Most guys accidentally kill attraction before they even speak. They assume they need a bigger bank account, a better physique, or smoother lines. They miss the point.
Female desire operates on a specific set of psychological triggers. Break them, and you're invisible. Follow them, and you become magnetic.
I learned this the hard way. Years of freezing up. Getting friend-zoned. Watching other guys walk away with the girl I wanted. Then I discovered a set of 22 simple rules that rewired my entire approach.
If you currently have too many women chasing you, calling you, harassing you, knocking on your door at 2 o'clock in the morning... then I have the simple solution for you.
Just read my free ebook 22 Rules for Massive Success With Women and do the opposite of what I recommend.
This will quickly drive all women away from you.
And you will be able to relax and to live your life in peace and quiet.
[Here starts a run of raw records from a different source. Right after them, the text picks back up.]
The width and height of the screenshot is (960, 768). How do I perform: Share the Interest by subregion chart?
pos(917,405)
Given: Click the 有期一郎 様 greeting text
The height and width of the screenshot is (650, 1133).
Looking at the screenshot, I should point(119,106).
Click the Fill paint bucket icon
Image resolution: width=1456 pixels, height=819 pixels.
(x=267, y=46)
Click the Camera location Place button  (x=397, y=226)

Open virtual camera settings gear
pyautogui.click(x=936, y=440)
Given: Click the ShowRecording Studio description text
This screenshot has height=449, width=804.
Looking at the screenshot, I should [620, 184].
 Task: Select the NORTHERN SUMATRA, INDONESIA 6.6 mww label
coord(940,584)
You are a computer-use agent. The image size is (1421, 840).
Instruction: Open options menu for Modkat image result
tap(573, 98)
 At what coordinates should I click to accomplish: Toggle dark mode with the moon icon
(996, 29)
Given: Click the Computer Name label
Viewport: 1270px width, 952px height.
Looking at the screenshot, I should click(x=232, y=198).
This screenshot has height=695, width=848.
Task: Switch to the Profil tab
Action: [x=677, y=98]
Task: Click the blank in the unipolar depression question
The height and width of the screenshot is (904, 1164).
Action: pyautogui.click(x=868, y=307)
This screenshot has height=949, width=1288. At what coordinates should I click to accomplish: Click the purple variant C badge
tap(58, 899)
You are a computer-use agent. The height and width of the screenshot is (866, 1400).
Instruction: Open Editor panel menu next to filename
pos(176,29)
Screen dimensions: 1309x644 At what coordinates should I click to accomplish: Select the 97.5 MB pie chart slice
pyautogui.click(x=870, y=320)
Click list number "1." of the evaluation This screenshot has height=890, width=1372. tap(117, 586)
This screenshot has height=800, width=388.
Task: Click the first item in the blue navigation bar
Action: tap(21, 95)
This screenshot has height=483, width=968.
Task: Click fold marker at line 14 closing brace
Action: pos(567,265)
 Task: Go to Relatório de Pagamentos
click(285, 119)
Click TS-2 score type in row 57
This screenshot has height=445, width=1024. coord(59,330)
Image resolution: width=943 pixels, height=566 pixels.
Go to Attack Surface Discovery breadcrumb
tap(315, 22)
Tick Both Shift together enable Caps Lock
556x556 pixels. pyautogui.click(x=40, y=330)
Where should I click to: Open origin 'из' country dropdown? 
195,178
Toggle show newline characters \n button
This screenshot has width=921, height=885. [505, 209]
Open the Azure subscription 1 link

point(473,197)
wigga pleasedjSlvt said:I just wear my hair, or do-rag and helmet. The only time you could see me wearing something is when I take off my helmet and have a do-rag.
What happens, IN HER MIND, is that she comes to see you as WORTHLESS simply because she hasn't had to INVEST anything in you in order to get you or to keep you.
You were an interesting diversion while she had nothing else to do. But now that someone a little more valuable has come along, someone who expects her to treat him very well, she'll have no problem at all dropping you or demoting you to lowly "friendship" status.
Quote taken from The SoSuave Guide to Women and Dating, which you can read for FREE.
backbreaker said:about as cool as L.A Gears
PRMoon said:I have a few marine field caps. They look good and they're comfortable as hell. I got mine from a military surplus store for mad cheap, I was just done buying fitted caps from colleges and pro teams.
mine says big mother f*cker. I just felt like putting something that would make me laugh.:yes:~attrACTION~ said:Metal gear what? No, I guess not. I had a hunch they might be called dog tags, but I didn't say that because then I thought, 'why are they called dog tags if they use them in the military?' I didn't know they actually put them on dogs too.